Limit the maximum body size for OkHttp responses

(, en)

In the Java/Kotlin/Scala world, OkHttp is a common HTTP client. It even has a backend for sttp (the Scala HTTP client you always wanted!). I personally advocate async HTTP clients, but in a lot of cases it is sufficient or needed to use a sync client. Combine this with the requirement of downloading untrusted content from the internet. It could be a crawler for your favourite machine-learning project or your service needs to download images from clients.

Downloading stuff from »the internet« can be dangerous. Certain Denial-of-Service attacks can use the body size or content as attack vector. In an async context it is quite simple to stream the response body and cap the size at a specified maximum. However, I needed to do it with the sync version of OkHttp and things got more complicated than I expected. akka-http has a withSizeLimit directive, but OkHttp lacks such functionality. It provides a more generic approach: the possibility to »intercept« responses.

How does it work? A simple approach

(the code is in Scala, but it is straight forward to transfer it to other JVM-based languages)

Let’s get the boilerplate out of the way:

// src/main/scala/HttpClient.scala
import okhttp3._
import okio._

import java.io.IOException

class StreamSizeException(message: String, cause: Option[Throwable] = None)
    extends IOException(message, cause.orNull)

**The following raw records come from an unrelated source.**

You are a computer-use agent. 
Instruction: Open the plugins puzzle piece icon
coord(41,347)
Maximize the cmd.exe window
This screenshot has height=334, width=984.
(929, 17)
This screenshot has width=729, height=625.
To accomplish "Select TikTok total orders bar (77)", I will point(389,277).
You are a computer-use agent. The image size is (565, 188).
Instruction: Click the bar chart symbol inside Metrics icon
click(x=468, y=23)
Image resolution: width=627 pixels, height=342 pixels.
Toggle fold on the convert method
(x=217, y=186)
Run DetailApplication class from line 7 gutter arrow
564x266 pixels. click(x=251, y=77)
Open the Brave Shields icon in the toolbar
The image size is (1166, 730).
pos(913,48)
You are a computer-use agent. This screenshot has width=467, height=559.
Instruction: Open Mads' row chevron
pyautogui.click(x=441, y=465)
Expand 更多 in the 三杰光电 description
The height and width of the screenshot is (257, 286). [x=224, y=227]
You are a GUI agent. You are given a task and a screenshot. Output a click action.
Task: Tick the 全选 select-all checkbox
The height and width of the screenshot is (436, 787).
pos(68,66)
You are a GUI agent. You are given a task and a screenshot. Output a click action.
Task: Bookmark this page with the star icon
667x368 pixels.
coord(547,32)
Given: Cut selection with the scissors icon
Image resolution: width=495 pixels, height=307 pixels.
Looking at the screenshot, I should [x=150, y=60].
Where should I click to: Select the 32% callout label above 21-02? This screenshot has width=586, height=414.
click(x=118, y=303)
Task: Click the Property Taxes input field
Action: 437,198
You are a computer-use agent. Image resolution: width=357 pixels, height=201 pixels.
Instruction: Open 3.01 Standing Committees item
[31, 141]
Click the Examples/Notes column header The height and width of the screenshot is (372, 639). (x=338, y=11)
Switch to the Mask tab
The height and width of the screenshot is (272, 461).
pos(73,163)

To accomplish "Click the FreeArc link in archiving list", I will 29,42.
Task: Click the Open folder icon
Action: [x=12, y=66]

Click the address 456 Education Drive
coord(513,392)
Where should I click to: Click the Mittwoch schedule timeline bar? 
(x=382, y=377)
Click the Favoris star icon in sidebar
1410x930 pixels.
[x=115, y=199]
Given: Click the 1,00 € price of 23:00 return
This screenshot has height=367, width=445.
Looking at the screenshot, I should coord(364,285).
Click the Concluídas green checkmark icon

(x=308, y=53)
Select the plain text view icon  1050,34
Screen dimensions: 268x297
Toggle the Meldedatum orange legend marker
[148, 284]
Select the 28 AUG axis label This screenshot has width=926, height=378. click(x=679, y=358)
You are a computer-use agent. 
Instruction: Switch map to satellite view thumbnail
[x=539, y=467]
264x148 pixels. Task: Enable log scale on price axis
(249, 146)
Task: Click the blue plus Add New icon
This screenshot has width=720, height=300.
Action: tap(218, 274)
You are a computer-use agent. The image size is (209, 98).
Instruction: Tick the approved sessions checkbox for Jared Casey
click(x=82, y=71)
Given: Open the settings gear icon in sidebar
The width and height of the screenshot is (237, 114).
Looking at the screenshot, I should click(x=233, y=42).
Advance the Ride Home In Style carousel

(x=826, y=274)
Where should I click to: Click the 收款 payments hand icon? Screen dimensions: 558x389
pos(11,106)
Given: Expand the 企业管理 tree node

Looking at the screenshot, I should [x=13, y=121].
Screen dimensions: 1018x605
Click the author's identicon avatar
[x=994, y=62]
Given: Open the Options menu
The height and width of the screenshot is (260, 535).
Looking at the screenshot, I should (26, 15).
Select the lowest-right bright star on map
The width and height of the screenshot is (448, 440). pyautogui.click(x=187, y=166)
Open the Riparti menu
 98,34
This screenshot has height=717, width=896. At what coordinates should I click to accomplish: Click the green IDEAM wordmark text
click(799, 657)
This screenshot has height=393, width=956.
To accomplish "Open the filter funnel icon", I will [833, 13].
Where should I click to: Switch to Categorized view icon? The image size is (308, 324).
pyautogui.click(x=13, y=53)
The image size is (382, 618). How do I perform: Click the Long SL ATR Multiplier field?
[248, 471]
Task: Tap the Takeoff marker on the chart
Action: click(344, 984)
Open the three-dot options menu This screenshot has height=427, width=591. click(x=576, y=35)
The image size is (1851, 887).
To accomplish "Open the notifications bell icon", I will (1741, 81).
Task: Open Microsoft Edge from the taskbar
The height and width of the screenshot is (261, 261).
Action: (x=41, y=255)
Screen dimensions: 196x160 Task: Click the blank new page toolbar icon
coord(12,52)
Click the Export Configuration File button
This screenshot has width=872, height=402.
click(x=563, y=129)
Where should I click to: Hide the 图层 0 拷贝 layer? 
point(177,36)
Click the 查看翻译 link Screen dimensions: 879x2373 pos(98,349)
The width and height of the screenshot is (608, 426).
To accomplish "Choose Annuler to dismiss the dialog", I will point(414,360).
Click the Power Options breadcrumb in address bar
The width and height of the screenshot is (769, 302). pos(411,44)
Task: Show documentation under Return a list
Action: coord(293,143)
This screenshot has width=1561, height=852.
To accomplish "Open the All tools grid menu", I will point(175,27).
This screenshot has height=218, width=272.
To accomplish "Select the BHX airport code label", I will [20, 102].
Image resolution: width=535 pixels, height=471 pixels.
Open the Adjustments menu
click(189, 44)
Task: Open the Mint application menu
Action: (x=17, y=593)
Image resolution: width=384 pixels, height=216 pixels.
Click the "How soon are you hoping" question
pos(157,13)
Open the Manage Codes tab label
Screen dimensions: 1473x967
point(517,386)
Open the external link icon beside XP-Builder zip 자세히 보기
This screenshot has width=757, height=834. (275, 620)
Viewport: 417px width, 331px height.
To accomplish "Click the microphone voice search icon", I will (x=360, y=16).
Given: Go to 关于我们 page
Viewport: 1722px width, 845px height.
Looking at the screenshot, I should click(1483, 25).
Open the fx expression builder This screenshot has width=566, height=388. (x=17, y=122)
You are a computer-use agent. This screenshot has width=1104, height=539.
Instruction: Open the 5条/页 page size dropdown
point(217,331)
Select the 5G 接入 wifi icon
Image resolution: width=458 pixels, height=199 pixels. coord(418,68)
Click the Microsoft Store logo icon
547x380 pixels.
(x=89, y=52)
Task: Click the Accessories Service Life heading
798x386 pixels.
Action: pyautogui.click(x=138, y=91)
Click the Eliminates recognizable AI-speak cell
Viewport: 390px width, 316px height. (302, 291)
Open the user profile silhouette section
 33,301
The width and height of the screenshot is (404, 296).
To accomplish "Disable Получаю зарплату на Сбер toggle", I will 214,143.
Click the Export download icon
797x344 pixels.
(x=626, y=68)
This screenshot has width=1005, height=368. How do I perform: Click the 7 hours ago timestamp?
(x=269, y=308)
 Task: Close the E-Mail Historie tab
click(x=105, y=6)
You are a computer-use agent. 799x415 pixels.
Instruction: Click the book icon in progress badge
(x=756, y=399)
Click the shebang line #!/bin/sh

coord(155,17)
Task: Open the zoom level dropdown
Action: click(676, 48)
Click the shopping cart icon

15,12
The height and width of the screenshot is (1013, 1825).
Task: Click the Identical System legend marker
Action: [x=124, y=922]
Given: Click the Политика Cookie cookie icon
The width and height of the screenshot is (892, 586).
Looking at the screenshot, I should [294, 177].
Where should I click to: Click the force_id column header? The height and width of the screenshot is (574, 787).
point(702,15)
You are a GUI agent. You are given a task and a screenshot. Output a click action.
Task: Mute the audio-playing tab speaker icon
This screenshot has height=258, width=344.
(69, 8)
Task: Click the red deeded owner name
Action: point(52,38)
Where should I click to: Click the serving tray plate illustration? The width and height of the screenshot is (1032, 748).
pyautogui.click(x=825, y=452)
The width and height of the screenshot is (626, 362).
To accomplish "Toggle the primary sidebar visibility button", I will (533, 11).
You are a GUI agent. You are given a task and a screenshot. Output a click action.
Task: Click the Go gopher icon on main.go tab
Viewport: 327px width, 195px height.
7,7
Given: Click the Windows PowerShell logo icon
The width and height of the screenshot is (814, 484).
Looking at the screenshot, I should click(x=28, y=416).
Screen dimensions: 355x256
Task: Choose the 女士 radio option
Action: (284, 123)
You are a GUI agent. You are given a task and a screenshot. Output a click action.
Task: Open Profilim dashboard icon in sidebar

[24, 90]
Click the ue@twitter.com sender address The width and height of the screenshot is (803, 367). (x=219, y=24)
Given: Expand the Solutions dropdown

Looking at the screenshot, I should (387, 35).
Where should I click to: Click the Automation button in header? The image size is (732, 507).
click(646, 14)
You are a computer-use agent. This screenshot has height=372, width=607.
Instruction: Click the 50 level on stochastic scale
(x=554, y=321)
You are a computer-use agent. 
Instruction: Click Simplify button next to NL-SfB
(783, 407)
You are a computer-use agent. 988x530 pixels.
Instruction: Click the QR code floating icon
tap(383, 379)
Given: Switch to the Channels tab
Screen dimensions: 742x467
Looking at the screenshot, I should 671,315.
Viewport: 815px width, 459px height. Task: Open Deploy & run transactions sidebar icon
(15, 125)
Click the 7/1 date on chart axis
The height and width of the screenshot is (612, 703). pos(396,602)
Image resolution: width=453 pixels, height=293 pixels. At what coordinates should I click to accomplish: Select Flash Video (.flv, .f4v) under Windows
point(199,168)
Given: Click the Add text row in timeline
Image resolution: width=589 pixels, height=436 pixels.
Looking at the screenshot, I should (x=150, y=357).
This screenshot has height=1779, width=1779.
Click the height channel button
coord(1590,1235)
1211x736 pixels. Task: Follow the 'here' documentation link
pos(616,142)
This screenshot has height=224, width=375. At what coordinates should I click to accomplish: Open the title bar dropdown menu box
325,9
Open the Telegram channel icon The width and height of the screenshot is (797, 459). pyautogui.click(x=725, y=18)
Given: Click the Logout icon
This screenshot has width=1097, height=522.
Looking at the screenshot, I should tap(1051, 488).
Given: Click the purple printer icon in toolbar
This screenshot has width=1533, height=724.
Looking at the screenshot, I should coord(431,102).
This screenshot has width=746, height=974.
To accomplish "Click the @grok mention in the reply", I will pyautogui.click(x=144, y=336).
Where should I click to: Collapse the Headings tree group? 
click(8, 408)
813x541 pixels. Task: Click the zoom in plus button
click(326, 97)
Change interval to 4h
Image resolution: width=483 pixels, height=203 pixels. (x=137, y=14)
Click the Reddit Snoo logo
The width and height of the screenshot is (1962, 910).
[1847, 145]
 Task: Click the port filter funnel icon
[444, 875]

The StreamSizeException we’ll use to blow things up, when the maximum body size is reached.

A straight forward implementation with interceptors then looks like this:

// src/main/scala/HttpClient.scala
def buildSimpleSizeBoundedClient(maxBytes: Long): OkHttpClient = {
  new OkHttpClient.Builder()
    .addInterceptor((chain: Interceptor.Chain) => {
      val res = chain.proceed(chain.request())

      if (res.body().contentLength() > maxBytes)
        throw new StreamSizeException(s"content length exceeds maximum ($maxBytes bytes)")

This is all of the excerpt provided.